HPC is continuously evolving, and therefore, so are the workloads. As data sets become larger and more complex, AI workloads such as Deep Learning are taking centerstage. More and more Deep Learning workloads are now being run on top of powerful, scalable, low latency HPC systems solving challenges that were unimagined a decade ago. Traditional HPC workloads in Life Sciences, Digital Manufacturing, Oil & Gas, Finance and so on are being fueled by Deep Learning to generate more meaningful insights from data in less time and with more accuracy. Intel recognizes that AI methods are now critical components of HPC workloads. To address the need to both train and, more importantly, facilitate faster decision-making for AI models, Intel has put these workloads front and center with the new 2nd Generation Intel® Xeon® Scalable processor line.
2nd Generation Intel® Xeon® Scalable Processors
2nd Generation Intel® Xeon® Scalable processors bring a host of new and improved capabilities including the ability to deploy Intel® Optane™ DC Persistent Memory, improved DRAM speeds, greater processing capability for traditional instruction sets such as single precision FP32, and new processing capability for Deep Learning workloads with the new Intel® Deep Learning Boost instruction set.
Deep Learning Boost on 2nd Generation Intel® Xeon® Scalable Processors
Deep learning is the process of developing models using artificial neural networks which consist of many independent processing units, or neurons, connected in a dense graph.
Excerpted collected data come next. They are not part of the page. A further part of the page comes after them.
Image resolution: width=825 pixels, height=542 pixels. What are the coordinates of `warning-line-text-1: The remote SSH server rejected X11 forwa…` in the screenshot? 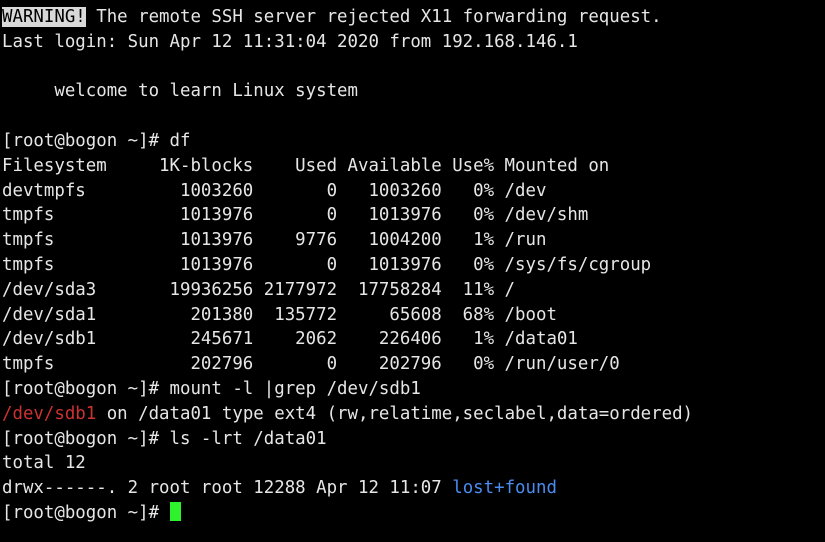 It's located at (374, 17).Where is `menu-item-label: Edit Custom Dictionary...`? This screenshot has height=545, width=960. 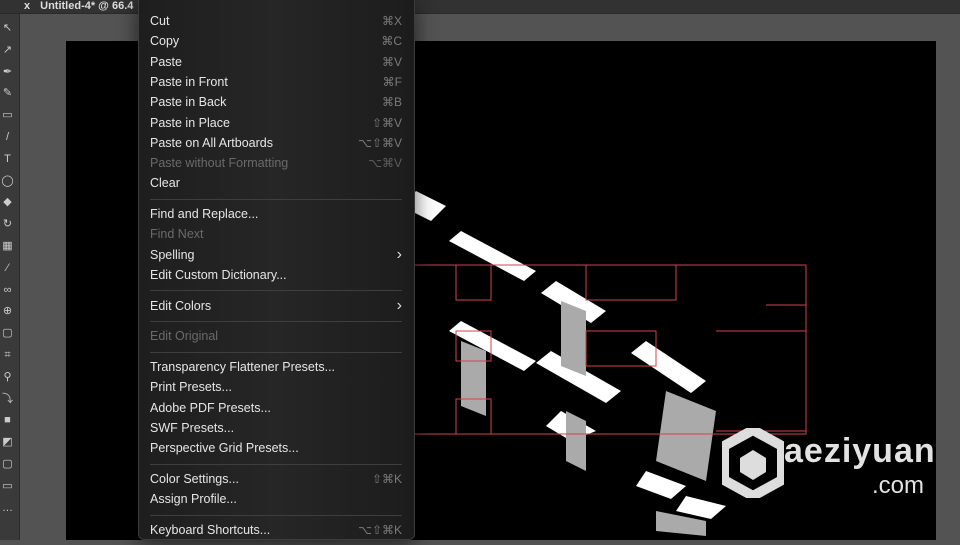
menu-item-label: Edit Custom Dictionary... is located at coordinates (218, 275).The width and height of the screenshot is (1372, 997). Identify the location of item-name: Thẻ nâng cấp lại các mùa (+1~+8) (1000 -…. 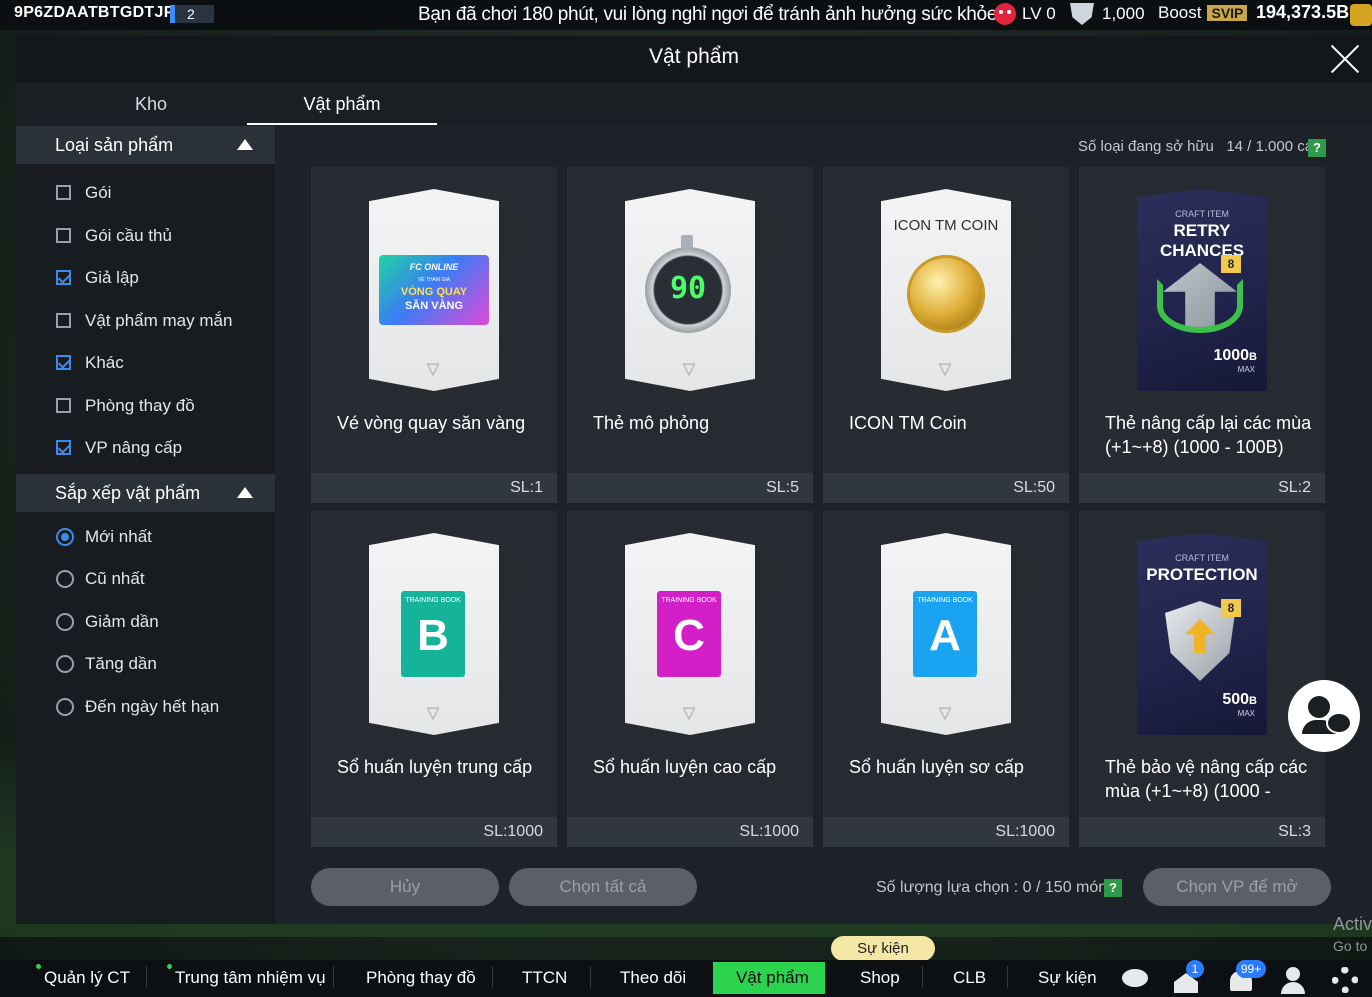
(1208, 435).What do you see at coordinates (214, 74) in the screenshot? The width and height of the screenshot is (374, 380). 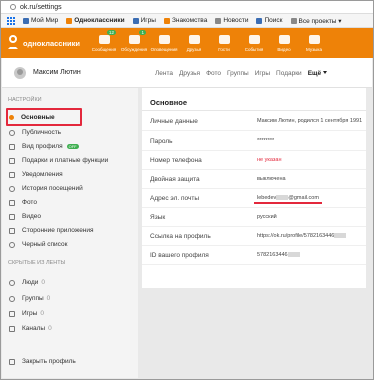 I see `tab-photos: Фото` at bounding box center [214, 74].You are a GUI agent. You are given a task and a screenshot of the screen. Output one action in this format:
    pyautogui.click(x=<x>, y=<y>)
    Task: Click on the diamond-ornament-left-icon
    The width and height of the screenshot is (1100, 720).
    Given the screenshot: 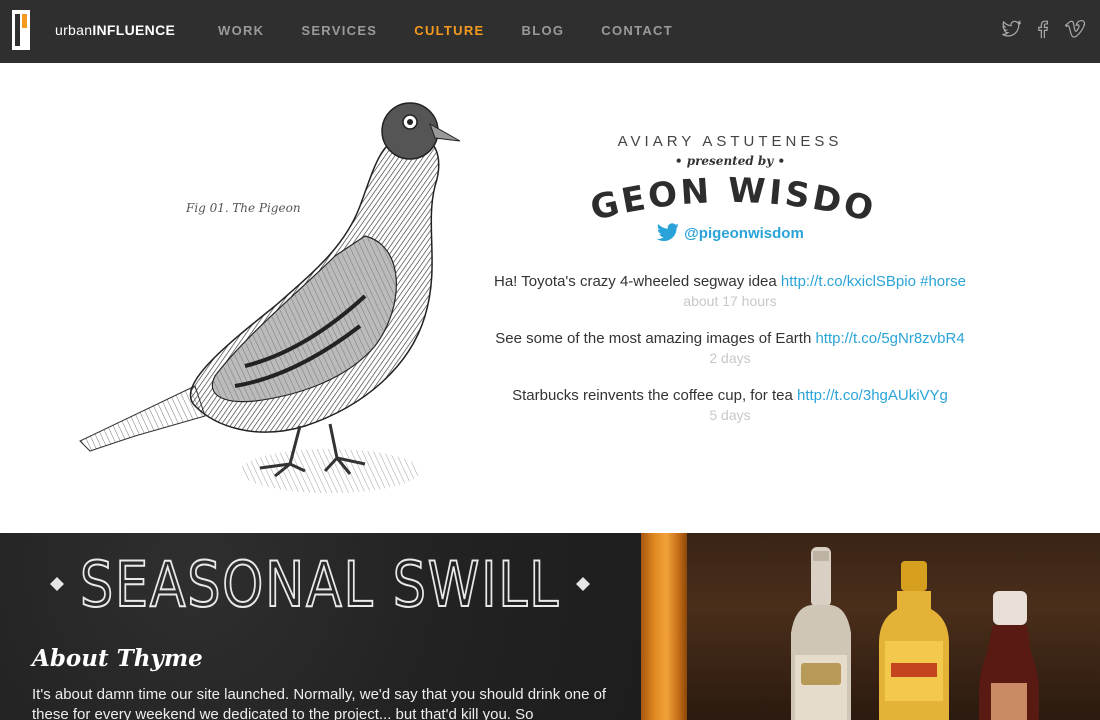 What is the action you would take?
    pyautogui.click(x=57, y=584)
     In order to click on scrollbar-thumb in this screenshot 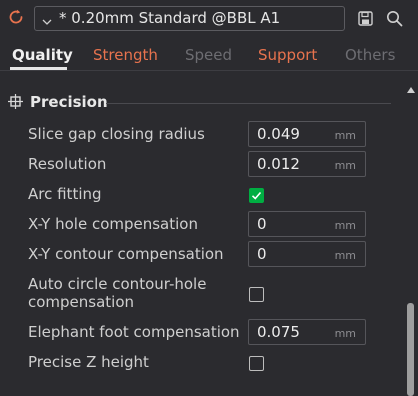, I will do `click(410, 350)`.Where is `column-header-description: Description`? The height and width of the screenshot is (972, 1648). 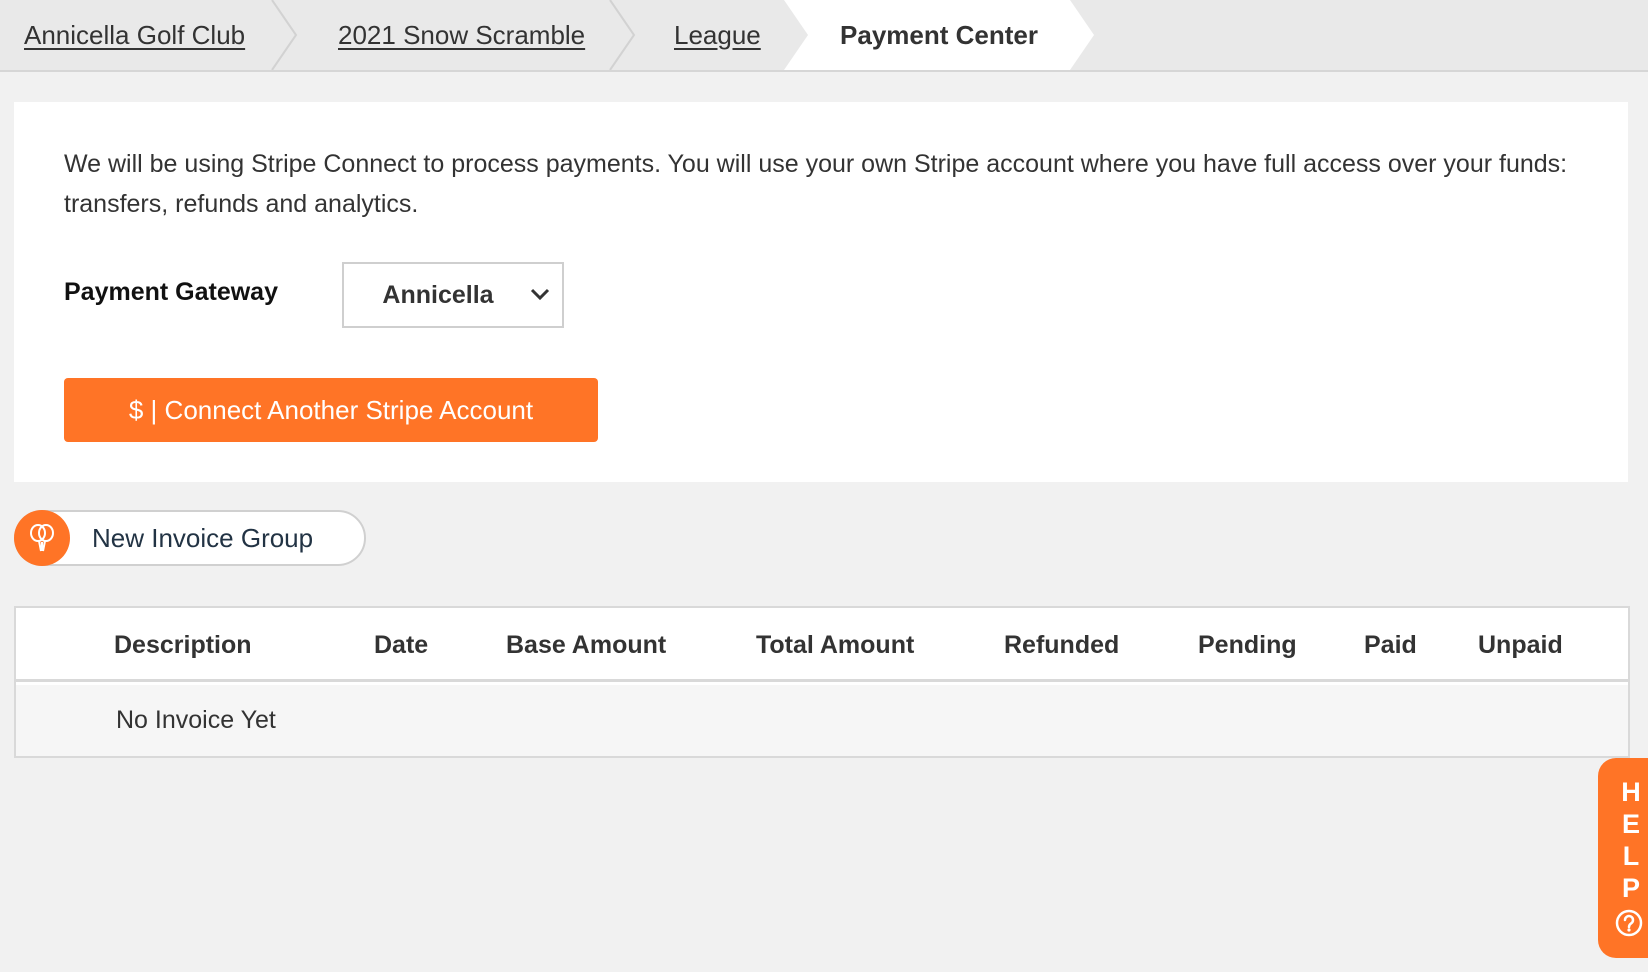 column-header-description: Description is located at coordinates (183, 645).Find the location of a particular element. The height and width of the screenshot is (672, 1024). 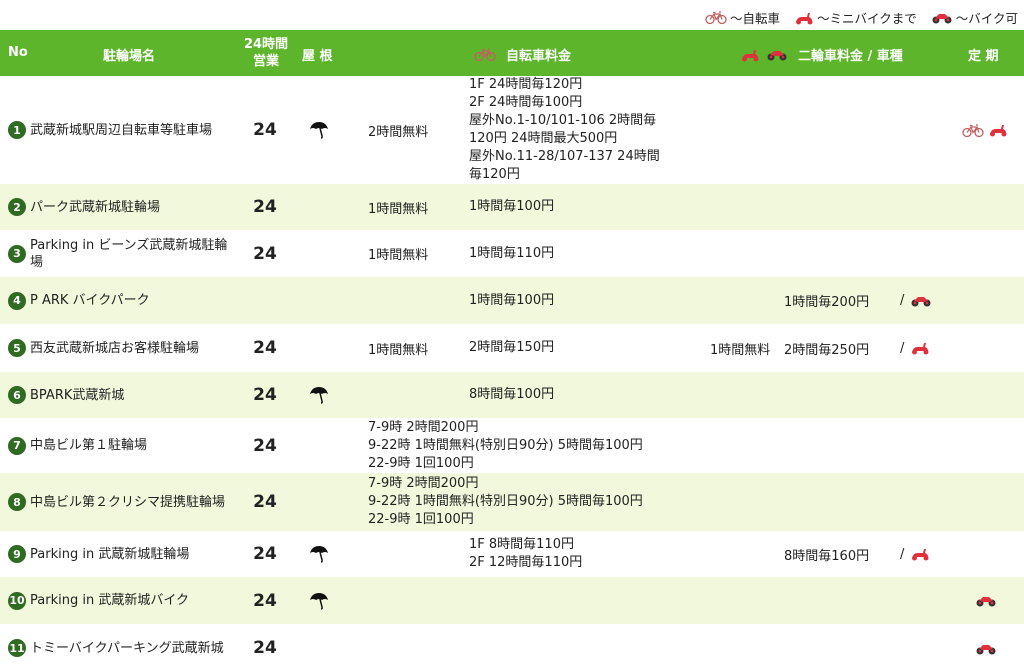

fee-line: 1時間毎100円 is located at coordinates (512, 300).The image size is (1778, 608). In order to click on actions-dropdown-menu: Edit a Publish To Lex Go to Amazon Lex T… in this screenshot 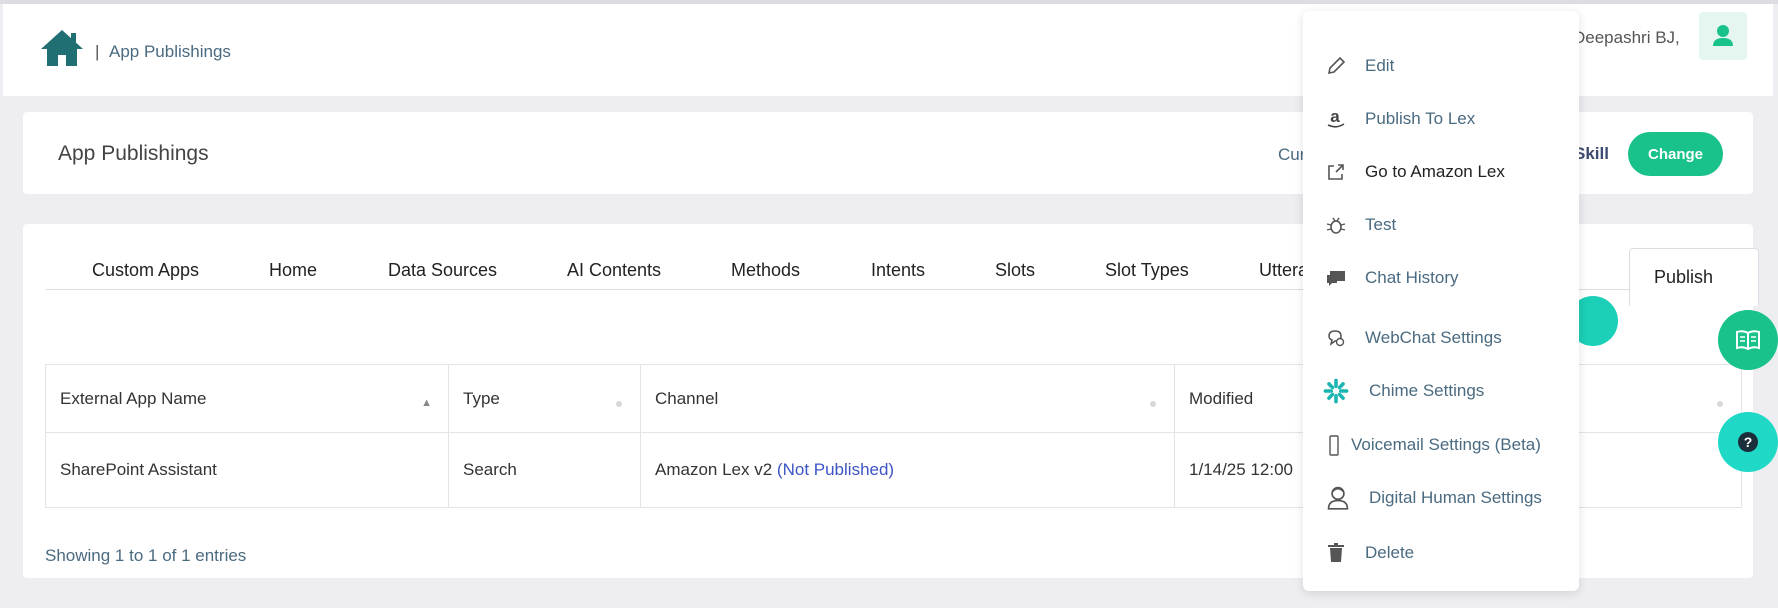, I will do `click(1441, 301)`.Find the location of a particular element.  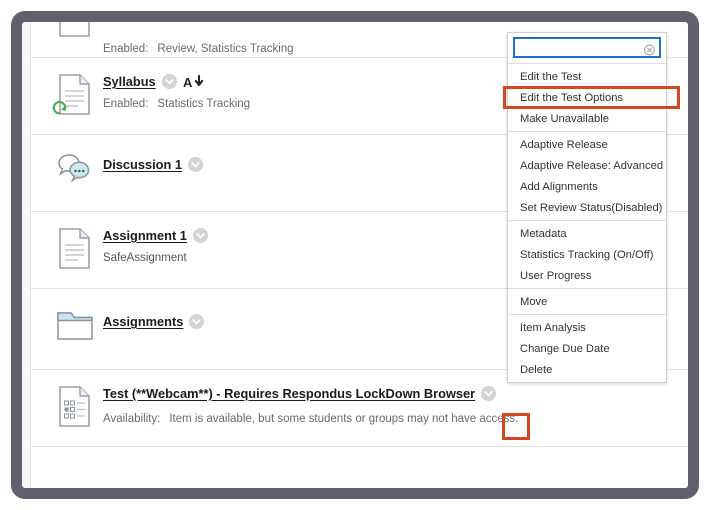

svg-text: A is located at coordinates (188, 82).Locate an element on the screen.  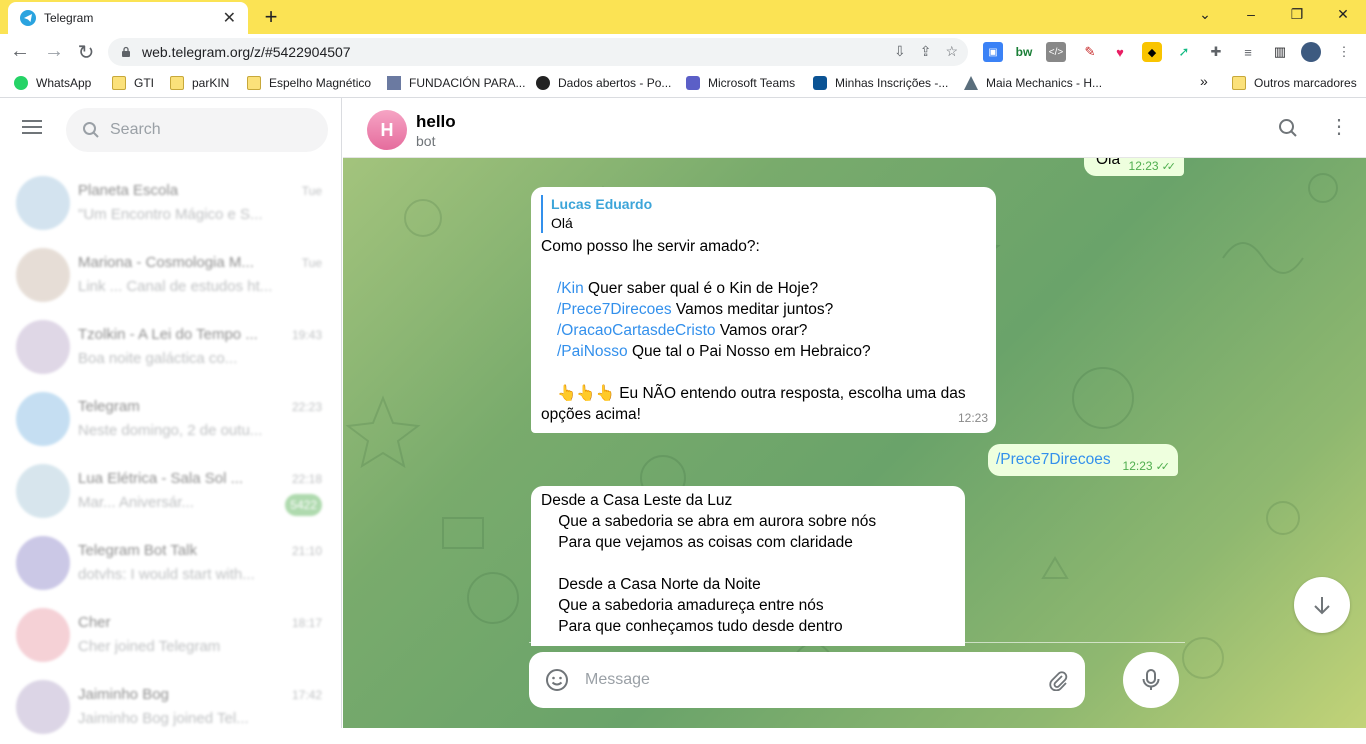
reply-quote: Lucas Eduardo Olá is located at coordinates (764, 214).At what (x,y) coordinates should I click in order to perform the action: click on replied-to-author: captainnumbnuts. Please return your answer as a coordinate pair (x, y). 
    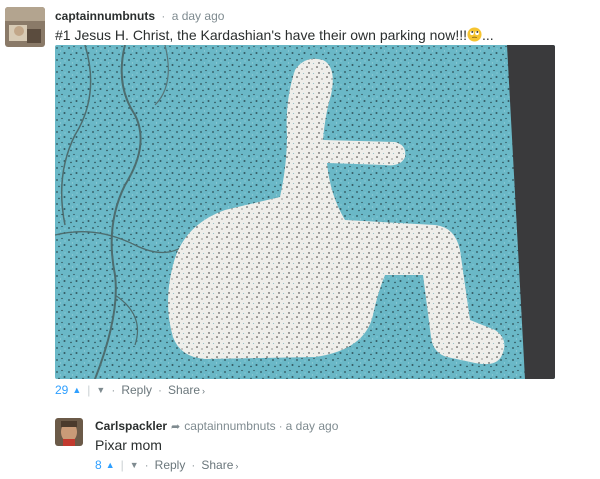
    Looking at the image, I should click on (230, 426).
Neural networks have demonstrated an astonishing ability to identify unknown or unforeseen patterns in all sorts of data and have been applied to domains ranging from image and video recognition and analysis, to audio and language transformation, to time-series data and anomaly detection analysis.
The process of using neural networks for developing cutting-edge models is broken into two phases: training, where existing data is used to teach the neural network how to identify patterns; and inference, where the trained model is exposed to new data and expected to make appropriate decisions. And while the process of training neural networks has been the focus of hardware and software innovation for several years, it is in the inference that businesses are receiving benefit from their AI efforts.
Inference has different hardware requirements than training. Training requires half-precision or single-precision floating point arithmetic and the ability to process many large vectors of similar data simultaneously. Inference has much lower total compute requirements, is focused more heavily on latency (time-to-decision) and can take advantage of lower-precision numerical formats such as 8-bit and 16-bit integers.
The 2nd Generation Intel® Xeon® Scalable processor line focuses primarily on this second (inference) phase with an entirely new capability known as Deep Learning Boost. Intel® Deep Learning Boost brings reduced precision arithmetic (8-bit and 16-bin integers) to Xeon’s 512-bit wide vector units (AVX512). This is a huge capability for reduced precision inference because Deep Learning Boost-enabled Intel® Xeon® processors can simultaneously process 64 8-bit integers (or 32 16-bit integers) in a single hardware instruction! Couple this with the ability to perform fused operations, such as Fused Multiply Add (FMA) on these wide low-precision vectors, and the throughput of the system goes up substantially.
Dell EMC has been benchmarking the realizable performance improvements that Intel® Deep Learning Boost can bring the neural network inference. The figure above shows how much improvement your organization could realize by deploying 2nd Generation Intel® Xeon® Scalable processors with Intel® Deep Learning Boost. While 1st Generation Intel® Xeon® Scalable processors (codenamed "Skylake") are capable of processing 258 images per second on the ResNet-50 inference benchmark in single-precision (FP32), and 389 image per second in reduced 8-bit integer precision, the new instructions that Deep Learning Boost brings to 2nd Generation Intel® Xeon® Scalable processors can more than triple the throughput in 8-bit integer precision to 1278 images per second!
Why This Matters
What does this mean for your business? Each inference your AI model makes is an insight you didn’t have before, or a workload you’ve automated that removes a barrier to a decision. Each of those insights – each of those removed barriers – can translate to a new sale, an additional upsell, or a faster investment decision. That is money in your company’s pockets.
As companies undergo digital transformation, making use of AI – and Deep Dearning specifically – will be critical to remain competitive in a data-driven world. And while training AI models has been the focus in this early stage, inference is the way in which businesses will truly realize the benefits of AI. Dell EMC PowerEdge servers powered by 2nd Generation Intel® Xeon® Scalable processors with Intel® Deep Learning Boost can help your business realize the full potential of AI through higher performance model inference. And higher performance translates to better business.